GIVEN ENTRIES:
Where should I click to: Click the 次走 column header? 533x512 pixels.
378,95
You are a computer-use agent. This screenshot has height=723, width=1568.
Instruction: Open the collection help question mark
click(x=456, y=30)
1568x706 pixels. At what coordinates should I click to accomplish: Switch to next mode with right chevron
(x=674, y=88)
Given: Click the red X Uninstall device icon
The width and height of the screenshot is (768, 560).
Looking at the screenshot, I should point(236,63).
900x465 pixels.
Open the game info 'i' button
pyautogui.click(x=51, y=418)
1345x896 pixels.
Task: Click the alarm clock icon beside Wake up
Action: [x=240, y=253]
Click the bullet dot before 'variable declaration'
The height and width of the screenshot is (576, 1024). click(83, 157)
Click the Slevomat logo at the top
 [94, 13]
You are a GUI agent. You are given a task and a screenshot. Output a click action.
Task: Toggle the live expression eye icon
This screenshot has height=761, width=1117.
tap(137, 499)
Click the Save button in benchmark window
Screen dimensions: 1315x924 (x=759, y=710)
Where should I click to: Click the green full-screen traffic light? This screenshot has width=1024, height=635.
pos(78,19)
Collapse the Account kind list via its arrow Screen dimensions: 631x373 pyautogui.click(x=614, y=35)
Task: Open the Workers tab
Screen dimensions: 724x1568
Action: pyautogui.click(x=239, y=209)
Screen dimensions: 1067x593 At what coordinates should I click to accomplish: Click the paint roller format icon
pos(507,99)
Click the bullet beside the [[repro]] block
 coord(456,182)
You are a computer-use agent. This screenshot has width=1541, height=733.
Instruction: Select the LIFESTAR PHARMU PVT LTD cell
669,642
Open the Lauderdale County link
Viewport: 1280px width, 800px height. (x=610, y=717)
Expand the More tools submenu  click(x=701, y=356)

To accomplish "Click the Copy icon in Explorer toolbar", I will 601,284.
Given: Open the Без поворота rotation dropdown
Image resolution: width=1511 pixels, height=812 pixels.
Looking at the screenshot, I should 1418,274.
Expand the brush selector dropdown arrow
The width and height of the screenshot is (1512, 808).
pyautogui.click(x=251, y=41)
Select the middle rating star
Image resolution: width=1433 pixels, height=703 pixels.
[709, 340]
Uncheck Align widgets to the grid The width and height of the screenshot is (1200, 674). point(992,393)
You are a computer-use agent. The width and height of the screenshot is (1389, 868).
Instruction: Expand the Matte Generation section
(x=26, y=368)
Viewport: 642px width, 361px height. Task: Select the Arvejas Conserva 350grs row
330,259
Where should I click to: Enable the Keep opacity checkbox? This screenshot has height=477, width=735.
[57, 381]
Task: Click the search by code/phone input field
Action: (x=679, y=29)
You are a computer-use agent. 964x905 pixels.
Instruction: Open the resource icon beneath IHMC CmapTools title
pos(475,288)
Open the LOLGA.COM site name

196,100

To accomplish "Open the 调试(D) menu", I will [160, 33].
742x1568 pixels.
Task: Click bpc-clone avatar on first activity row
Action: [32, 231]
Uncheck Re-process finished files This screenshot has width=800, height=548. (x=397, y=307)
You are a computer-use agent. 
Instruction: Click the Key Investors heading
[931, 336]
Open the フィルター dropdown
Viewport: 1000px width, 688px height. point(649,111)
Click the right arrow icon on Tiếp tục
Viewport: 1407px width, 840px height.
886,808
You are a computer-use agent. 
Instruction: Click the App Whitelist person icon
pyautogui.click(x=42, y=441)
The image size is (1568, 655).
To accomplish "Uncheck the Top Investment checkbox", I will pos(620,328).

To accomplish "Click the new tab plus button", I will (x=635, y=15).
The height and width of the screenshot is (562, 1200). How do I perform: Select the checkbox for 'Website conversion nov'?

WHAT IS NEEDED: Return the entries in full. Do not alter them.

ANSWER TO THIS EXERCISE:
Where should I click to: Click the 次走 column header? 533x512 pixels.
378,95
You are a computer-use agent. This screenshot has height=723, width=1568.
Instruction: Open the collection help question mark
click(x=456, y=30)
1568x706 pixels. At what coordinates should I click to accomplish: Switch to next mode with right chevron
(x=674, y=88)
Given: Click the red X Uninstall device icon
The width and height of the screenshot is (768, 560).
Looking at the screenshot, I should point(236,63).
900x465 pixels.
Open the game info 'i' button
pyautogui.click(x=51, y=418)
1345x896 pixels.
Task: Click the alarm clock icon beside Wake up
Action: [x=240, y=253]
Click the bullet dot before 'variable declaration'
The height and width of the screenshot is (576, 1024). click(83, 157)
Click the Slevomat logo at the top
 [94, 13]
You are a GUI agent. You are given a task and a screenshot. Output a click action.
Task: Toggle the live expression eye icon
This screenshot has height=761, width=1117.
tap(137, 499)
Click the Save button in benchmark window
Screen dimensions: 1315x924 (x=759, y=710)
Where should I click to: Click the green full-screen traffic light? This screenshot has width=1024, height=635.
pos(78,19)
Collapse the Account kind list via its arrow Screen dimensions: 631x373 pyautogui.click(x=614, y=35)
Task: Open the Workers tab
Screen dimensions: 724x1568
Action: pyautogui.click(x=239, y=209)
Screen dimensions: 1067x593 At what coordinates should I click to accomplish: Click the paint roller format icon
pos(507,99)
Click the bullet beside the [[repro]] block
 coord(456,182)
You are a computer-use agent. This screenshot has width=1541, height=733.
Instruction: Select the LIFESTAR PHARMU PVT LTD cell
669,642
Open the Lauderdale County link
Viewport: 1280px width, 800px height. (x=610, y=717)
Expand the More tools submenu  click(x=701, y=356)

To accomplish "Click the Copy icon in Explorer toolbar", I will 601,284.
Given: Open the Без поворота rotation dropdown
Image resolution: width=1511 pixels, height=812 pixels.
Looking at the screenshot, I should 1418,274.
Expand the brush selector dropdown arrow
The width and height of the screenshot is (1512, 808).
pyautogui.click(x=251, y=41)
Select the middle rating star
Image resolution: width=1433 pixels, height=703 pixels.
[709, 340]
Uncheck Align widgets to the grid The width and height of the screenshot is (1200, 674). point(992,393)
You are a computer-use agent. The width and height of the screenshot is (1389, 868).
Instruction: Expand the Matte Generation section
(x=26, y=368)
Viewport: 642px width, 361px height. Task: Select the Arvejas Conserva 350grs row
330,259
Where should I click to: Enable the Keep opacity checkbox? This screenshot has height=477, width=735.
[57, 381]
Task: Click the search by code/phone input field
Action: (x=679, y=29)
You are a computer-use agent. 964x905 pixels.
Instruction: Open the resource icon beneath IHMC CmapTools title
pos(475,288)
Open the LOLGA.COM site name

196,100

To accomplish "Open the 调试(D) menu", I will [160, 33].
742x1568 pixels.
Task: Click bpc-clone avatar on first activity row
Action: [32, 231]
Uncheck Re-process finished files This screenshot has width=800, height=548. (x=397, y=307)
You are a computer-use agent. 
Instruction: Click the Key Investors heading
[931, 336]
Open the フィルター dropdown
Viewport: 1000px width, 688px height. point(649,111)
Click the right arrow icon on Tiếp tục
Viewport: 1407px width, 840px height.
886,808
You are a computer-use agent. 
Instruction: Click the App Whitelist person icon
pyautogui.click(x=42, y=441)
The image size is (1568, 655).
To accomplish "Uncheck the Top Investment checkbox", I will pos(620,328).

To accomplish "Click the new tab plus button", I will (x=635, y=15).
The height and width of the screenshot is (562, 1200). How do I perform: Select the checkbox for 'Website conversion nov'?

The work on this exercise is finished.